■ Work instructions ■
Go through the material and copy each line in which the word "computer" shows up.

========

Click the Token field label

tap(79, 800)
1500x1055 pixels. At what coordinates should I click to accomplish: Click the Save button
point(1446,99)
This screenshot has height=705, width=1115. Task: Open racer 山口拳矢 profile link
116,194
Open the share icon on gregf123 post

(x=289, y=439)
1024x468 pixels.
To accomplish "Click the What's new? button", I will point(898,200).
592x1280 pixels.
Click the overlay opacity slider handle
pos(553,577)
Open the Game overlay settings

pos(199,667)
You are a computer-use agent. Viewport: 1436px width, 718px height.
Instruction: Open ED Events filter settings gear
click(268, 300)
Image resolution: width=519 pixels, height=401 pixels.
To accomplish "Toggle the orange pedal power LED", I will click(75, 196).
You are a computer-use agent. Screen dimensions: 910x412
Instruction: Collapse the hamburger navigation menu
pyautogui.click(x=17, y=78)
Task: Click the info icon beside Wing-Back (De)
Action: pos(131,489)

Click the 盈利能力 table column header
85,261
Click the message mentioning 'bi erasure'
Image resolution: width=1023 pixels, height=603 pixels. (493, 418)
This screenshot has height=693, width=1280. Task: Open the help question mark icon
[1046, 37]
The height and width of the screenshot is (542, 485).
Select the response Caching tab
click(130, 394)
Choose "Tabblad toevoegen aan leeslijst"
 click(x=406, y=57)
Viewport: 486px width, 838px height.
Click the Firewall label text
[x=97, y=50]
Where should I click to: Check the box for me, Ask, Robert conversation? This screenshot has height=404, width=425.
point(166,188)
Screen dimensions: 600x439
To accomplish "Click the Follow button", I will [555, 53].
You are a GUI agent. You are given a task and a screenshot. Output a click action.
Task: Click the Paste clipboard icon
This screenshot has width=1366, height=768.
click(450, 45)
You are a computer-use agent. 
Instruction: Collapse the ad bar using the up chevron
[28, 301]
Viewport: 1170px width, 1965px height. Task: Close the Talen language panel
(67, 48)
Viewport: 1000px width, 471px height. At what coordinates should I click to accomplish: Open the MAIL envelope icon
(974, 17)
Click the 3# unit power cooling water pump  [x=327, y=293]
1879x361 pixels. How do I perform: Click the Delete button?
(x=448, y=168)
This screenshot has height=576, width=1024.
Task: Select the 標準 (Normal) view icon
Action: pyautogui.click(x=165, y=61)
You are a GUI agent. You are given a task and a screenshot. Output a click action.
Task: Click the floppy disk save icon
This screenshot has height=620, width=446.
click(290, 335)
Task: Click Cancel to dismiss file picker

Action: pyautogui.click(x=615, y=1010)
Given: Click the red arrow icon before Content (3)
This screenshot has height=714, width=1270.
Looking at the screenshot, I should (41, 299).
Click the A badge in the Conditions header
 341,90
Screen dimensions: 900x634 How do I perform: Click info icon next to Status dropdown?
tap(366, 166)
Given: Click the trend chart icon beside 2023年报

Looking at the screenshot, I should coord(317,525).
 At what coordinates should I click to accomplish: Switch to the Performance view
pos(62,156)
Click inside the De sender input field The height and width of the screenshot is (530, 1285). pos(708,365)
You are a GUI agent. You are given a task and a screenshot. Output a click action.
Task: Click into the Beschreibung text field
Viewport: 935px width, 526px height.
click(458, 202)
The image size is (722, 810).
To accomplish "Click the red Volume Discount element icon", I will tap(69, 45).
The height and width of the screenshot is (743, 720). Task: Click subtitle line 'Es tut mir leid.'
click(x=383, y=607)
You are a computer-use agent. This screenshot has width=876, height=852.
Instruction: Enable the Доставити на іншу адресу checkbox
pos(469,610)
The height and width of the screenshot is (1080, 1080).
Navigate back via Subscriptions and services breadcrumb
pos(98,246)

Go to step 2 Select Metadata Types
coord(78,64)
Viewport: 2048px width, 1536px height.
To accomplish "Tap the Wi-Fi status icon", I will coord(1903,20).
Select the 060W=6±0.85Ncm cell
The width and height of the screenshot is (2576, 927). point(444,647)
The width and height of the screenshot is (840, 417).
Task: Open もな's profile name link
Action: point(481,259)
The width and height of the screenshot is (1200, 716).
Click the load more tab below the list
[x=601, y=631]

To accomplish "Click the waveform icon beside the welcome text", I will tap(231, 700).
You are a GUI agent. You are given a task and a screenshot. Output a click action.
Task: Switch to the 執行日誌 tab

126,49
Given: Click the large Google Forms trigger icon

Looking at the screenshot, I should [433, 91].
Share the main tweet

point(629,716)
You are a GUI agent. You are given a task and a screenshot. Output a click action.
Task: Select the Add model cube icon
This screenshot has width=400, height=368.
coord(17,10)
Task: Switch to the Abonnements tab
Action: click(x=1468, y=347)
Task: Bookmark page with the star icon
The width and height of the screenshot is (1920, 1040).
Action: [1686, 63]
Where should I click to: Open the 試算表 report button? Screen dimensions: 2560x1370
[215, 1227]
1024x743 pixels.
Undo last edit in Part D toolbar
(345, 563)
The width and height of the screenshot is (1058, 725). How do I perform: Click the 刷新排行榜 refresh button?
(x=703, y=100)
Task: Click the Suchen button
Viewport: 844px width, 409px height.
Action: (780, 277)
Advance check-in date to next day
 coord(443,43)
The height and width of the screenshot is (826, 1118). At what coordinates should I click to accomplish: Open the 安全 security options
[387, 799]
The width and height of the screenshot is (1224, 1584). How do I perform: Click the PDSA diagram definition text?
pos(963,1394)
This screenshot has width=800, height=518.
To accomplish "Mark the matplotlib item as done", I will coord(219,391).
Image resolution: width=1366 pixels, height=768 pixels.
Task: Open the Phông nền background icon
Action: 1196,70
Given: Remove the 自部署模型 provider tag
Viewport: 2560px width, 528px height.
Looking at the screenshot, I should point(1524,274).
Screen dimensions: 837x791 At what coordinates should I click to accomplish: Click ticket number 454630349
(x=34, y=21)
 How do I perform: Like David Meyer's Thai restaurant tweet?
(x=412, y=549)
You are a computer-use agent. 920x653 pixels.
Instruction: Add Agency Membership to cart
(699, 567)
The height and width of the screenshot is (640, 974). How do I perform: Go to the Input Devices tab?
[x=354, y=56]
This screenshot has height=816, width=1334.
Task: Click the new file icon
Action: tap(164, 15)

========

■ Output ■
You are a computer-use agent. Viewport: 1436px width, 718px height.
You are a computer-use agent. Screen dimensions: 910x412
You are a computer-use agent. 
You are a computer-use agent. This screenshot has width=876, height=852.
You are a computer-use agent. 920x653 pixels.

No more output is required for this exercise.